This patch defers the FPSIMD state restore to the last possible moment,
i.e., right before the task re-enters userland. If a task does not enter
userland at all (for any reason), the existing FPSIMD state is preserved
and may be reused by the owning task if it gets scheduled in again on the
same CPU.
Signed-off-by: Ard Biesheuvel <ard.biesheuvel@linaro.org>
---
arch/arm64/include/asm/fpsimd.h | 3 ++
arch/arm64/include/asm/thread_info.h | 4 +-
arch/arm64/kernel/entry.S | 2 +-
arch/arm64/kernel/fpsimd.c | 79 +++++++++++++++++++++++++++++++-----
arch/arm64/kernel/process.c | 3 +-
arch/arm64/kernel/signal.c | 3 ++
6 files changed, 81 insertions(+), 13 deletions(-)

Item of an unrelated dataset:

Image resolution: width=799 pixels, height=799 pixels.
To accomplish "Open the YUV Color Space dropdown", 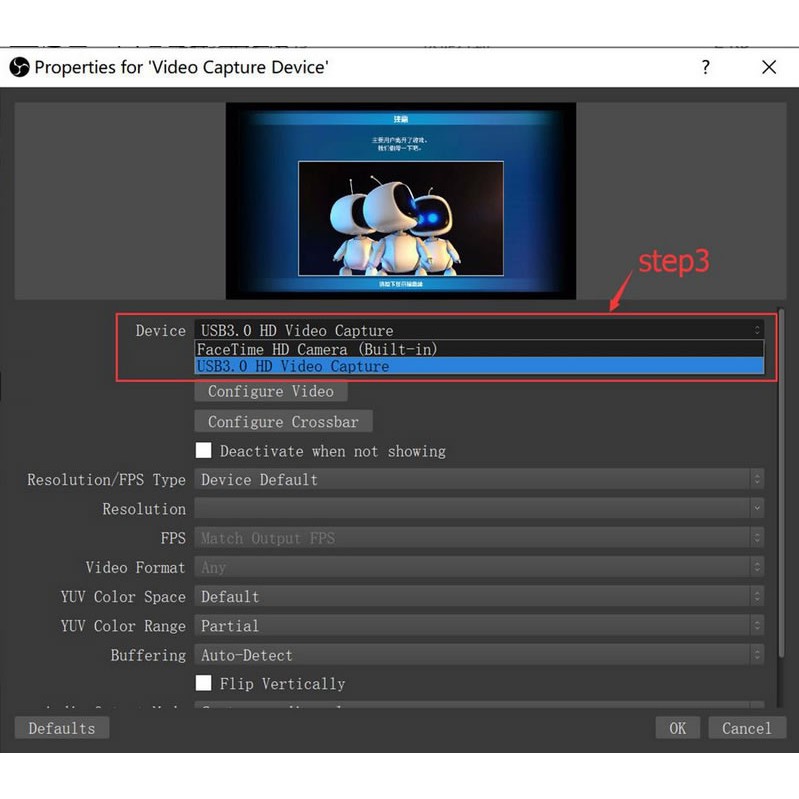I will click(x=478, y=597).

diff --git a/arch/arm64/include/asm/fpsimd.h b/arch/arm64/include/asm/fpsimd.h
index c43b4ac13008..609bc44ceb8d 100644
--- a/arch/arm64/include/asm/fpsimd.h
+++ b/arch/arm64/include/asm/fpsimd.h
@@ -37,6 +37,8 @@ struct fpsimd_state {
u32 fpcr;
};
};
+ /* the id of the last cpu to have restored this state */
+ unsigned int last_cpu;
};
#if defined(__KERNEL__) && defined(CONFIG_COMPAT)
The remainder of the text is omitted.